Left and Right

America’s Polarization Has Nothing To Do With Ideology

Conservative author George Hawley on why the Left/Right Red/Blue Alt-Right/Antifa tribal civil war is a smokescreen. Economics and social class aren’t the main issues either. Americans largely agree on those issues. My advice to ATS supporters and readers is to avoid being distracted by these “issues,” and keep your eyes on the prize. It is the system that is our enemy, and it is the largely non-ideological but anti-establishment “radical center” we need to reach at this point.

By George Hawley

The American Conservative

Although a seemingly simple concept, the issue of polarization has long frustrated political scientists. A superficial examination of the American political scene suggests an intensely polarized electorate, divided along partisan and ideological lines. Watching cable news, we see competing camps that have few points of agreement, with anger the dominant emotion. Yet a dive into public opinion on questions of policy tells a different story.

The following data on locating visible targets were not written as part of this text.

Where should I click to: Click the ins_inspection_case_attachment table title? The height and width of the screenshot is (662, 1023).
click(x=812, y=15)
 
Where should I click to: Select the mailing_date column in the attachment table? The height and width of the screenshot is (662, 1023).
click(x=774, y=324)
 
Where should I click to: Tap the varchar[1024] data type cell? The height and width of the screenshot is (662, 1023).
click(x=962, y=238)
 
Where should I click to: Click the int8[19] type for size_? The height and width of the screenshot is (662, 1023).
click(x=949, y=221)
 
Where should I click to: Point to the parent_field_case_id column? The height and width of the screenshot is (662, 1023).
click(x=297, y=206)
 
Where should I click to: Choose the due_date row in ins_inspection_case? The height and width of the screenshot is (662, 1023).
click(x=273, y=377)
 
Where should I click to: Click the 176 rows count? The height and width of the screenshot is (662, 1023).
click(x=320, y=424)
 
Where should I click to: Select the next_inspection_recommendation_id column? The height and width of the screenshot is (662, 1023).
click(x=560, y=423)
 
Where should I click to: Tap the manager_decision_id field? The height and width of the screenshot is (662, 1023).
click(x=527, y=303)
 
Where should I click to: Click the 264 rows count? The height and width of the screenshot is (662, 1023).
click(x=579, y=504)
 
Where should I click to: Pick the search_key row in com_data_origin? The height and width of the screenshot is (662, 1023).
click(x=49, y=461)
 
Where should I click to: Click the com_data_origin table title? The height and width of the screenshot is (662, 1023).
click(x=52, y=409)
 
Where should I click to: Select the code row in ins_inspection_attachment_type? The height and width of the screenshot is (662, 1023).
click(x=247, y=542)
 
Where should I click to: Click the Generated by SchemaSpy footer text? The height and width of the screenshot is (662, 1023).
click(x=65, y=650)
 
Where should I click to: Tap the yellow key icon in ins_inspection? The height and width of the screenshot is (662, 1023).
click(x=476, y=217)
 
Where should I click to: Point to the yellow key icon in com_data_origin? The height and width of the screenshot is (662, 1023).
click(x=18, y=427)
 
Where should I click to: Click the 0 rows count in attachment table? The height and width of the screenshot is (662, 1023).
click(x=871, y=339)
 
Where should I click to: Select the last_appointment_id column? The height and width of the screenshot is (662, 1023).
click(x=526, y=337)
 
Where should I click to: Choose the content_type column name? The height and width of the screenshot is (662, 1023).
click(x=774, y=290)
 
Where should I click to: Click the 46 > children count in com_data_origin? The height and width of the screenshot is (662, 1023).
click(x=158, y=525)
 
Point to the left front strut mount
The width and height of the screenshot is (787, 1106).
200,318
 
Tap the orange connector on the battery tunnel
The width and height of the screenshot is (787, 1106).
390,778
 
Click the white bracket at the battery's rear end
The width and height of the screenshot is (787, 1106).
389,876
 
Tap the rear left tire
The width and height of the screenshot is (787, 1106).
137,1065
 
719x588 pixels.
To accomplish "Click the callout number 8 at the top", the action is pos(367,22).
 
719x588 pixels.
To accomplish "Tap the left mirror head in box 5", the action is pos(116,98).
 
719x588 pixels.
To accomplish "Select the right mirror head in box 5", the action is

In 2004, Stanford University political science professor Morris Fiorina and his colleagues persuasively argued that Americans are not bitterly divided on the most contentious policy questions, that in fact Americans lack true ideological convictions. Their argument today remains as sound as ever.

The claim that most of us have a coherent bundle of ideological constraints that inform our policy preferences and voting choices has little empirical support. The number of consistent liberals and conservatives in the electorate remains very small. The Bible-thumping, pro-war, free-market purist is a rare creature. So is the gun-grabbing, abortion-loving, socialist atheist. Perfect conservative and liberal stereotypes are hard to find in the real world.

Especially on economic issues, Americans exhibit a remarkable consensus, for better or for worse. Across the partisan divide, most people endorse a form of welfare capitalism—we just disagree on the minutia of tax policy, regulation, and the strength of the social safety net.